__PROVIDED MATERIAL__.
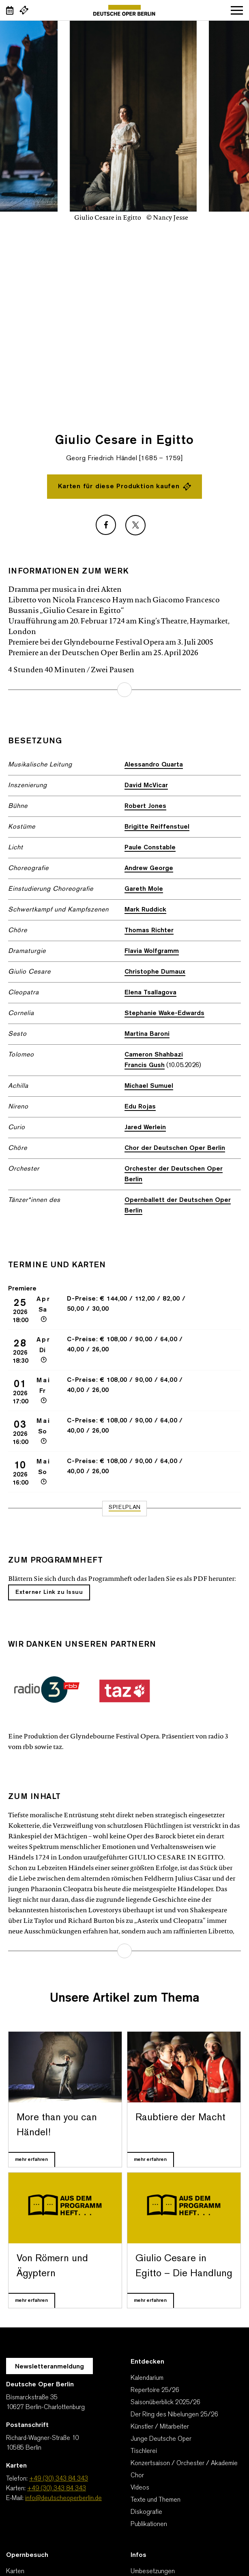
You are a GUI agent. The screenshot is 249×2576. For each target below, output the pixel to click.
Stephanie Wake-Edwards (164, 1013)
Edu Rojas (140, 1107)
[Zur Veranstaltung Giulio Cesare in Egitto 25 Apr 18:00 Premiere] (124, 1309)
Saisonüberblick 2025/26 (165, 2402)
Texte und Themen (155, 2500)
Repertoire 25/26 (155, 2390)
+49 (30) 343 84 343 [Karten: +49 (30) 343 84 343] (56, 2488)
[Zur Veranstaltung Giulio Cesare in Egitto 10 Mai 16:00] (124, 1472)
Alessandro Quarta (153, 765)
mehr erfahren (124, 689)
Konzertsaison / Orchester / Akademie (184, 2463)
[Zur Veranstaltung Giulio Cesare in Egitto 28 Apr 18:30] (124, 1350)
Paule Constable (150, 847)
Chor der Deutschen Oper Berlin (174, 1148)
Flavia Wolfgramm (151, 951)
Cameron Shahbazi (153, 1055)
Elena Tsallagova (150, 992)
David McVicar (146, 785)
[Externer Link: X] (135, 525)
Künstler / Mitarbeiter (160, 2427)
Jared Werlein (145, 1127)
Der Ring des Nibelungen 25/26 (174, 2414)
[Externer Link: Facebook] (106, 525)
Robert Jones (145, 806)
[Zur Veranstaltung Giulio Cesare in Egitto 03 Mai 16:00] (124, 1431)
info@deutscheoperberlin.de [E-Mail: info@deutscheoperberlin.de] (63, 2498)
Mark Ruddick (145, 910)
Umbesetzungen (153, 2571)
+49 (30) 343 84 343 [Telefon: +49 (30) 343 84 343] (58, 2479)
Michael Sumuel (148, 1086)
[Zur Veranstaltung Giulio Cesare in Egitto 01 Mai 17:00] (124, 1390)
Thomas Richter (149, 930)
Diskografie (146, 2512)
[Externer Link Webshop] (23, 10)
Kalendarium (147, 2378)
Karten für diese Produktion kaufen (124, 487)
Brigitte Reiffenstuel (156, 827)
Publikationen (149, 2524)
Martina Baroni (147, 1034)
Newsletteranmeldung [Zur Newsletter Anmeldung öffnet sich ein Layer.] (49, 2367)
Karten (15, 2571)
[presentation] (233, 298)
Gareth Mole (143, 889)
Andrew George (148, 868)
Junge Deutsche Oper (161, 2439)
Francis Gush (144, 1065)
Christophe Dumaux (154, 972)
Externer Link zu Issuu (49, 1592)
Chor (137, 2475)
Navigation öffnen (237, 10)
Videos (140, 2488)
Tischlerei (144, 2451)
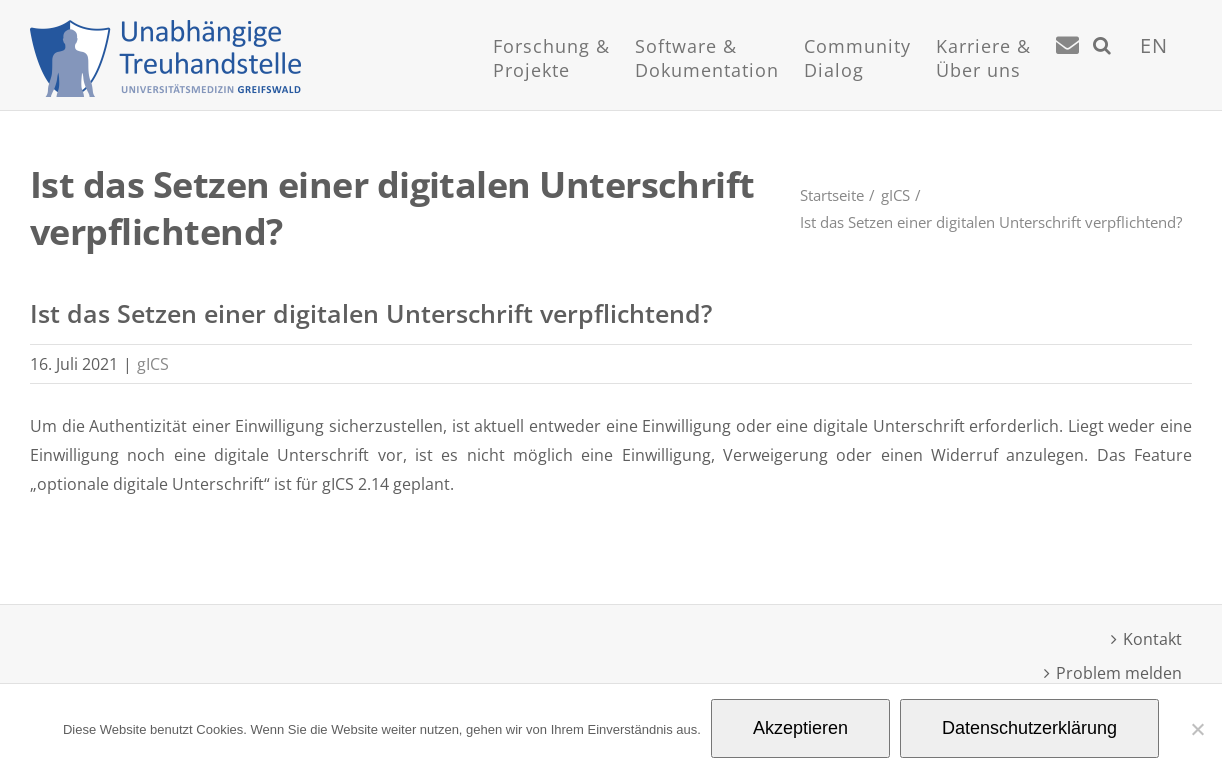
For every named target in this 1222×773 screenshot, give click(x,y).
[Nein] (1197, 729)
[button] (1102, 70)
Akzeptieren (800, 728)
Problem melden (1119, 673)
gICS (153, 364)
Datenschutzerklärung (1029, 728)
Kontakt (1152, 639)
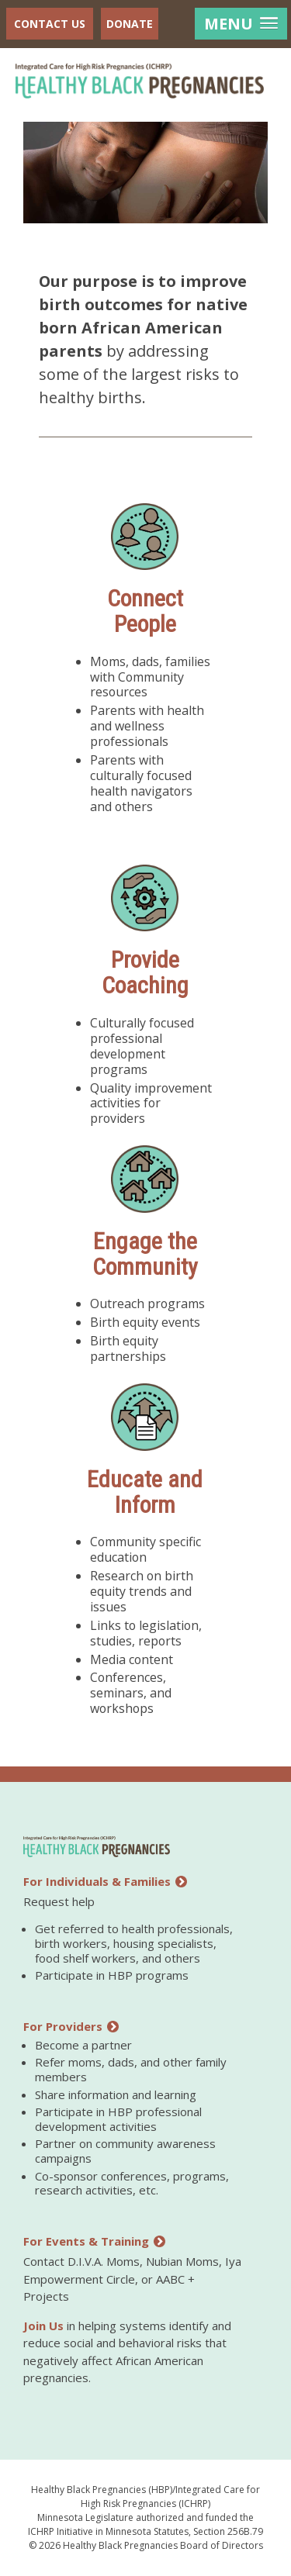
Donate (129, 23)
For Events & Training (94, 2241)
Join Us (43, 2325)
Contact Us (49, 23)
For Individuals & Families (105, 1881)
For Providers (71, 2026)
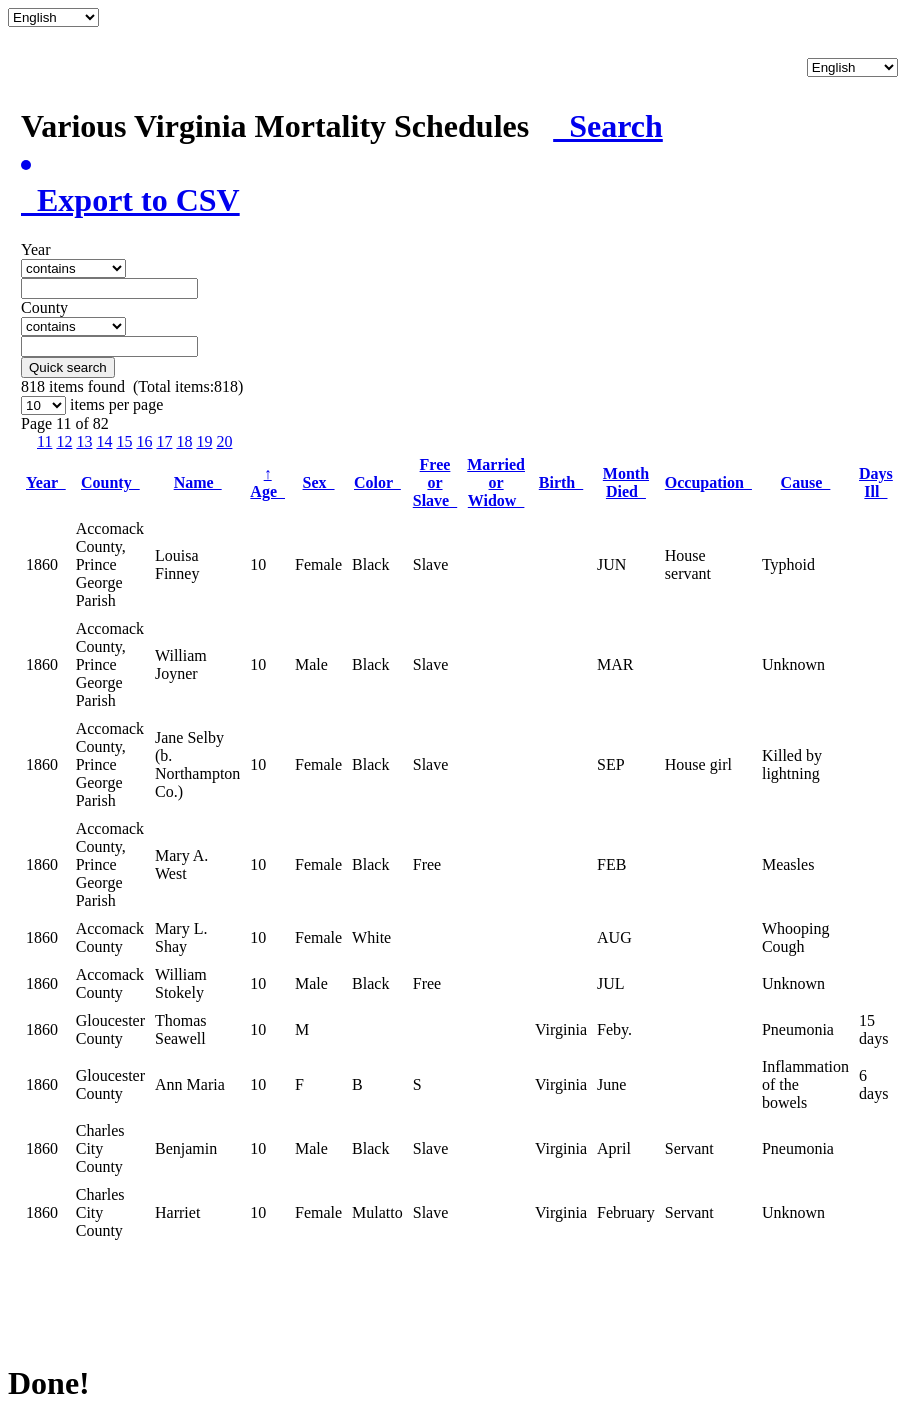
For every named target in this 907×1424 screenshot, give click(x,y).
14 (104, 441)
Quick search (68, 367)
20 (224, 441)
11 (44, 441)
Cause (806, 482)
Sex (319, 482)
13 (84, 441)
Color (377, 482)
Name (198, 482)
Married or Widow (496, 482)
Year (46, 482)
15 (124, 441)
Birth (561, 482)
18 (184, 441)
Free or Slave (435, 482)
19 (204, 441)
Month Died (626, 482)
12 (64, 441)
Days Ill (876, 482)
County (110, 482)
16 (144, 441)
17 (164, 441)
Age (267, 482)
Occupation (708, 482)
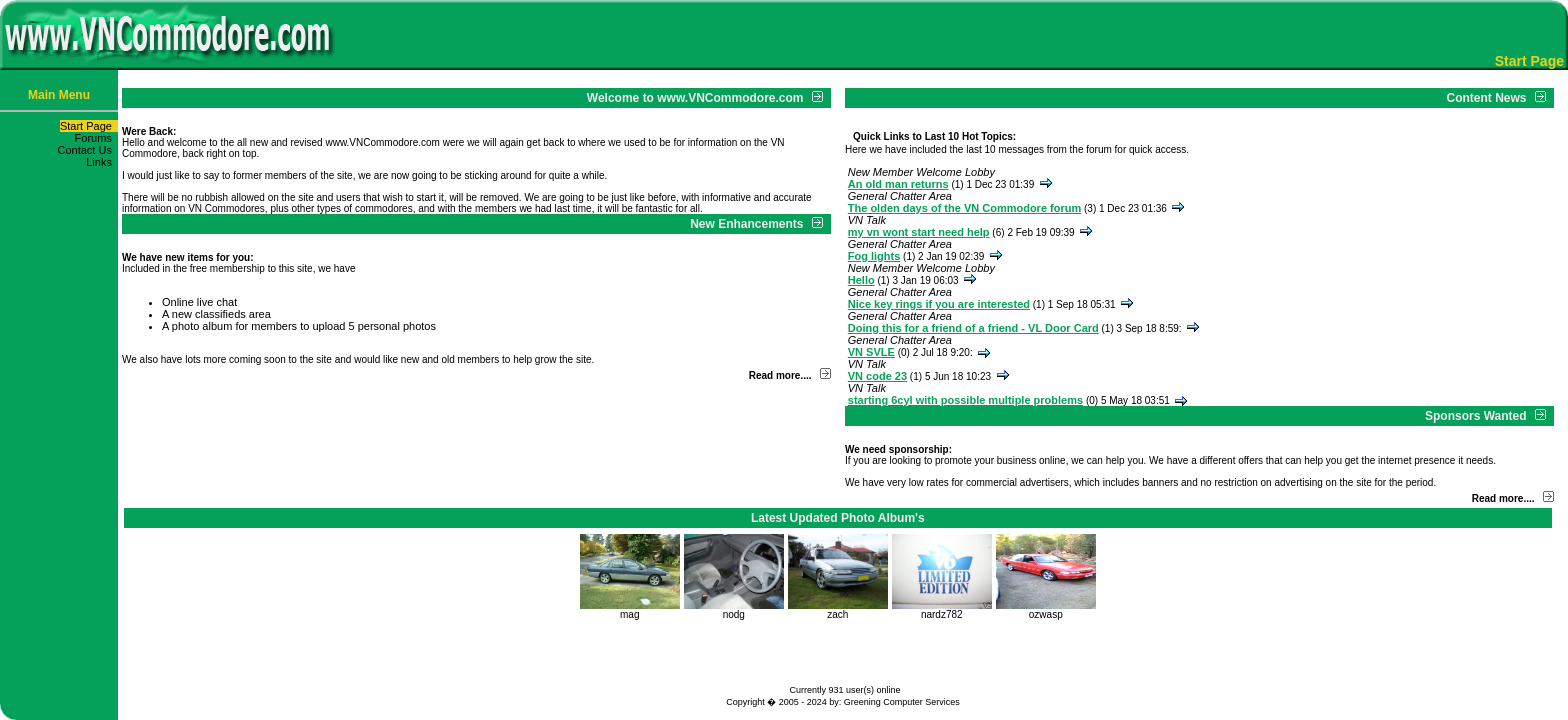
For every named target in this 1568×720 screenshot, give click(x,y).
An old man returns (898, 184)
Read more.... (780, 375)
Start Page (89, 126)
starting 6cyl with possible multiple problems (965, 400)
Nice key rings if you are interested (939, 304)
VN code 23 (877, 376)
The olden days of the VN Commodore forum (964, 208)
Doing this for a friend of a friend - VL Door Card (973, 328)
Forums (96, 138)
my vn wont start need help (919, 232)
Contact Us (87, 150)
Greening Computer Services (902, 702)
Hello (861, 280)
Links (102, 162)
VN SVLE (871, 352)
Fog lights (874, 256)
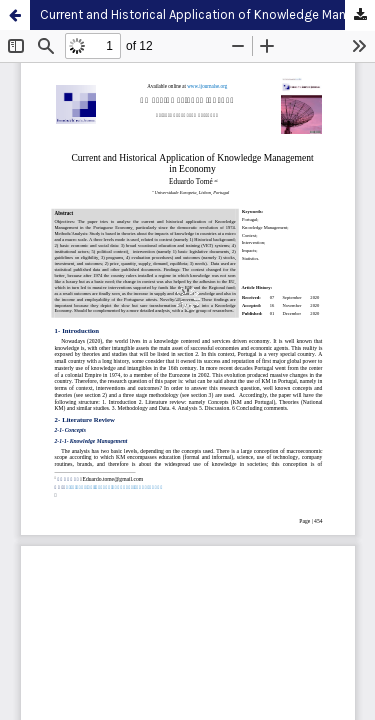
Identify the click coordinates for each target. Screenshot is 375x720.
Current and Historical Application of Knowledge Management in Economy (207, 14)
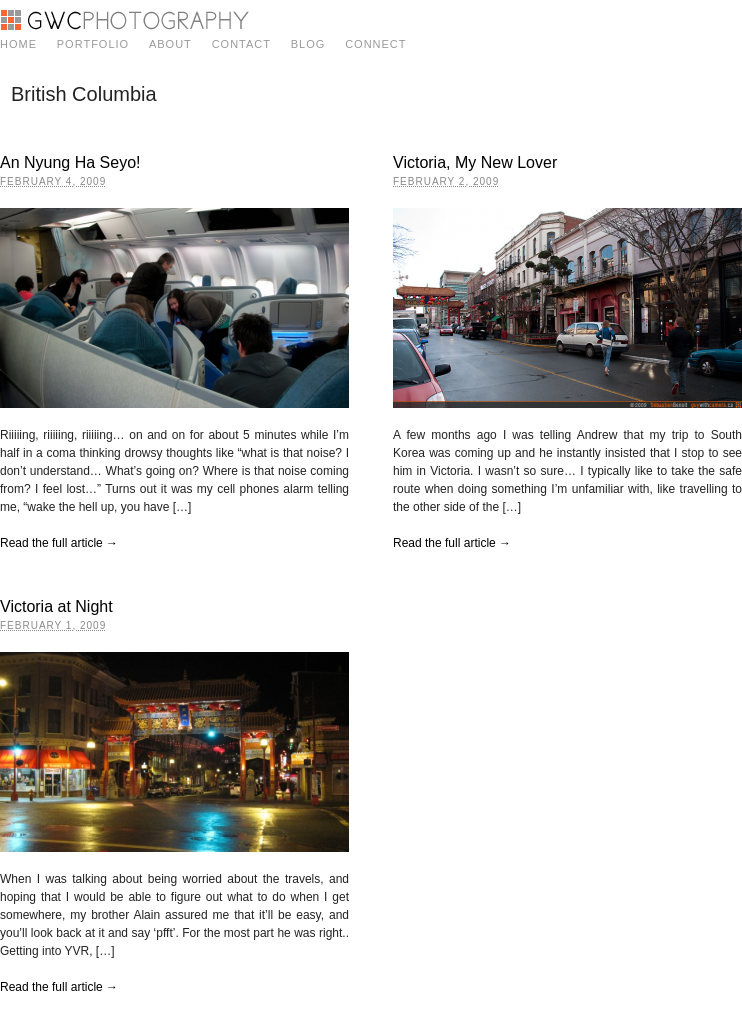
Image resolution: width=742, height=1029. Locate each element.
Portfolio (93, 44)
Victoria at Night (56, 606)
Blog (308, 44)
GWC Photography (124, 20)
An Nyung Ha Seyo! (70, 162)
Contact (241, 44)
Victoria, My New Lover (475, 162)
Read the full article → (59, 543)
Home (18, 44)
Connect (375, 44)
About (170, 44)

__PROMPT__.
Format all of the rows above as a numbered list, skipping any blank lines. Leave the pictures out of your answer.

__ANSWER TO THE EXERCISE__.
1. You are a GUI agent. The screenshot is 249×2576. For each target below, output the pixel to click.
2. Stephanie Wake-Edwards (164, 1013)
3. Edu Rojas (140, 1107)
4. [Zur Veranstaltung Giulio Cesare in Egitto 25 Apr 18:00 Premiere] (124, 1309)
5. Saisonüberblick 2025/26 (165, 2402)
6. Texte und Themen (155, 2500)
7. Repertoire 25/26 (155, 2390)
8. +49 (30) 343 84 343 [Karten: +49 (30) 343 84 343] (56, 2488)
9. [Zur Veranstaltung Giulio Cesare in Egitto 10 Mai 16:00] (124, 1472)
10. Alessandro Quarta (153, 765)
11. mehr erfahren (124, 689)
12. Konzertsaison / Orchester / Akademie (184, 2463)
13. [Zur Veranstaltung Giulio Cesare in Egitto 28 Apr 18:30] (124, 1350)
14. Paule Constable (150, 847)
15. Chor der Deutschen Oper Berlin (174, 1148)
16. Flavia Wolfgramm (151, 951)
17. Cameron Shahbazi (153, 1055)
18. Elena Tsallagova (150, 992)
19. David McVicar (146, 785)
20. [Externer Link: X] (135, 525)
21. Künstler / Mitarbeiter (160, 2427)
22. Jared Werlein (145, 1127)
23. Der Ring des Nibelungen 25/26 (174, 2414)
24. [Externer Link: Facebook] (106, 525)
25. Robert Jones (145, 806)
26. [Zur Veranstaltung Giulio Cesare in Egitto 03 Mai 16:00] (124, 1431)
27. info@deutscheoperberlin.de [E-Mail: info@deutscheoperberlin.de] (63, 2498)
28. Mark Ruddick (145, 910)
29. Umbesetzungen (153, 2571)
30. +49 (30) 343 84 343 [Telefon: +49 (30) 343 84 343] (58, 2479)
31. Michael Sumuel (148, 1086)
32. [Zur Veranstaltung Giulio Cesare in Egitto 01 Mai 17:00] (124, 1390)
33. Thomas Richter (149, 930)
34. Diskografie (146, 2512)
35. [Externer Link Webshop] (23, 10)
36. Kalendarium (147, 2378)
37. Karten für diese Produktion kaufen (124, 487)
38. Brigitte Reiffenstuel (156, 827)
39. Publikationen (149, 2524)
40. Martina Baroni (147, 1034)
41. Newsletteranmeldung [Zur Newsletter Anmeldung öffnet sich ein Layer.] (49, 2367)
42. Karten (15, 2571)
43. [presentation] (233, 298)
44. Gareth Mole (143, 889)
45. Andrew George (148, 868)
46. Junge Deutsche Oper (161, 2439)
47. Francis Gush (144, 1065)
48. Christophe Dumaux (154, 972)
49. Externer Link zu Issuu (49, 1592)
50. Chor (137, 2475)
51. Navigation öffnen (237, 10)
52. Videos (140, 2488)
53. Tischlerei (144, 2451)
54. For every named target in this 1222×773 screenshot, give click(x,y).
55. [Nein] (1197, 729)
56. [button] (1102, 70)
57. Akzeptieren (800, 728)
58. Problem melden (1119, 673)
59. gICS (153, 364)
60. Datenschutzerklärung (1029, 728)
61. Kontakt (1152, 639)
62. Donate (129, 23)
63. For Events & Training (94, 2241)
64. Join Us (43, 2325)
65. Contact Us (49, 23)
66. For Individuals & Families (105, 1881)
67. For Providers (71, 2026)
68. For every named target in this 907×1424 screenshot, give click(x,y).
69. 14 (104, 441)
70. Quick search (68, 367)
71. 20 (224, 441)
72. 11 (44, 441)
73. Cause (806, 482)
74. Sex (319, 482)
75. 13 (84, 441)
76. Color (377, 482)
77. Name (198, 482)
78. Married or Widow (496, 482)
79. Year (46, 482)
80. 15 (124, 441)
81. Birth (561, 482)
82. 18 (184, 441)
83. Free or Slave (435, 482)
84. 19 (204, 441)
85. Month Died (626, 482)
86. 12 (64, 441)
87. Days Ill (876, 482)
88. County (110, 482)
89. 16 (144, 441)
90. 17 (164, 441)
91. Age (267, 482)
92. Occupation (708, 482)
93. For every named target in this 1568×720 screenshot, give click(x,y).
94. An old man returns (898, 184)
95. Read more.... (780, 375)
96. Start Page (89, 126)
97. starting 6cyl with possible multiple problems (965, 400)
98. Nice key rings if you are interested (939, 304)
99. VN code 23 (877, 376)
100. The olden days of the VN Commodore forum (964, 208)
101. Doing this for a friend of a friend - VL Door Card (973, 328)
102. Forums (96, 138)
103. my vn wont start need help (919, 232)
104. Contact Us (87, 150)
105. Greening Computer Services (902, 702)
106. Hello (861, 280)
107. Links (102, 162)
108. VN SVLE (871, 352)
109. Fog lights (874, 256)
110. Identify the click coordinates for each target. Screenshot is 375x720.
111. Current and Historical Application of Knowledge Management in Economy (207, 14)
112. Image resolution: width=742, height=1029. Locate each element.
113. Portfolio (93, 44)
114. Victoria at Night (56, 606)
115. Blog (308, 44)
116. GWC Photography (124, 20)
117. An Nyung Ha Seyo! (70, 162)
118. Contact (241, 44)
119. Victoria, My New Lover (475, 162)
120. Read the full article → (59, 543)
121. Home (18, 44)
122. Connect (375, 44)
123. About (170, 44)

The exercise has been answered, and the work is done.